MPs have shown "a surprising lack of knowledge about the tax system" when criticising an energy company for making use of capital allowances to eliminate its corporation tax bill for three years.

Member of Parliament Ian Lavery said that he was "absolutely amazed" that RWE npower had not paid corporation tax for the last three years. Npower said that this was because it had invested billions of pounds in building power plants and was entitled to capital allowances in respect of that investment.

Heather Self, a tax expert at Pinsent Masons, the law firm behind Out-law .com said that MPs on the Committee had "shown a surprising lack of knowledge about the tax system, particularly as it relates to capital intensive industries." She said that it was inevitable that the amount of tax paid by each company would vary depending upon the nature of their business and the amount of investment made.

"What MPs seem to forget is that the rules these companies are using are precisely those introduced by Parliament to encourage business behaviour," Self said. "Capital allowances are offered as an incentive for investment in certain fixed assets, so companies which make significant investments in infrastructure will naturally reduce their tax bills by the allowances given."  

Self said: "It is ludicrous for MPs to seek to equate normal business behaviour, claiming allowances which have been specifically introduced by Parliament, with tax avoidance.
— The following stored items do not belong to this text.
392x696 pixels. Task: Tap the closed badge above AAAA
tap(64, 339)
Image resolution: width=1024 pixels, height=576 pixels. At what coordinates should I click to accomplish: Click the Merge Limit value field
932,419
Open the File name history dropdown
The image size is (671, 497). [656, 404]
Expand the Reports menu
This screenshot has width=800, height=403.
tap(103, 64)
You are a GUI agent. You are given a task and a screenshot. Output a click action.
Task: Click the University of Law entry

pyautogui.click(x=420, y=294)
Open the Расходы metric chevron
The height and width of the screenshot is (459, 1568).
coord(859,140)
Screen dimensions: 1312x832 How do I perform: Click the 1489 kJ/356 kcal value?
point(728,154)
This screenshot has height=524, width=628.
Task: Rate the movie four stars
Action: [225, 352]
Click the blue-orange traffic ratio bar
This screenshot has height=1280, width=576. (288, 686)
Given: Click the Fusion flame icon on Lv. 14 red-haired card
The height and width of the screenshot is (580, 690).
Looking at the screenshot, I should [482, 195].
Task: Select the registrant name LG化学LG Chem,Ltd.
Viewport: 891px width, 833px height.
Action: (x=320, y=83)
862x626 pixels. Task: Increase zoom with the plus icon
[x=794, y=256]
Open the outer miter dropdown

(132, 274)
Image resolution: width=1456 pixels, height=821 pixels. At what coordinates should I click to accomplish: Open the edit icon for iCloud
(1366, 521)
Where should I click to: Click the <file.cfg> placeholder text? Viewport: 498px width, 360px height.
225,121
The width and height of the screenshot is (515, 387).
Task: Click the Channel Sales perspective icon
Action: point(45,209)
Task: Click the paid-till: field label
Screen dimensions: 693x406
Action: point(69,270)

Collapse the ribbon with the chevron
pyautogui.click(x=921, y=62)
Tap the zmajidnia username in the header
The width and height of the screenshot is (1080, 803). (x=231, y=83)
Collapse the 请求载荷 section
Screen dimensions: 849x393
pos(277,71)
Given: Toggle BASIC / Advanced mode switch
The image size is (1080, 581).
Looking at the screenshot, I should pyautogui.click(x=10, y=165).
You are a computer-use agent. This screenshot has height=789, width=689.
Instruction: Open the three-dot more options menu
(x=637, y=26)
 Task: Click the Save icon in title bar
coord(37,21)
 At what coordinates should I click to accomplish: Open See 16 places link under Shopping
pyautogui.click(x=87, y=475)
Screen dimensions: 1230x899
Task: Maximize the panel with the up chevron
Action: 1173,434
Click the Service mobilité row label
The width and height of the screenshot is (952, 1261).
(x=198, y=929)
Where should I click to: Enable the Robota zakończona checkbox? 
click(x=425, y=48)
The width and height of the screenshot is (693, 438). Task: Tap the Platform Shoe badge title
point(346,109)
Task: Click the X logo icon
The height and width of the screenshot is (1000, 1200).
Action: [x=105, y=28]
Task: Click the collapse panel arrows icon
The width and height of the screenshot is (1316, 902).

As RWE themselves said, an informed debate is needed - it is a shame that this is not happening in Parliament."

The information on npower's corporation tax situation emerged when MPs on the Energy and Climate Change Committee questioned representatives from major energy companies on a range of issues, including points raised by members of the public via Twitter.

Ian Lavery said that at a time when energy companies had been making "obscene profits" and "millions of people were in fuel poverty" it had been suggested that of the six big energy companies, three were paying "significantly less corporation tax than would be expected" and one energy company had paid no corporation tax at all in the last three years.

Paul Massara, chief executive of RWE npower, said that npower had paid no corporation tax in the years 2009, 2010 and 2011. Massara explained that this was because npower had invested billions of pounds in building power plants and was entitled to capital allowances in respect of this investment.

Committee member John Robertson said to Massura that he was "glad I don't get my energy from you". He also accused the companies, and RWE npower in particular, of "using the rules to suit yourself".

"Our investment programme since 2008 has amounted to almost £3 billion, which means we have seen a large increase in tax relief," said npower in a statement. "This, combined with the losses in our retail business for 2009 and 2010, reduced our taxable profits to the point where we paid almost no corporation tax."

"This is in no way tax avoidance, and all of our business is taxable in the UK. We've not paid corporation tax because we've been investing hundreds of millions to keep the UK's lights on," the RWE npower press release said.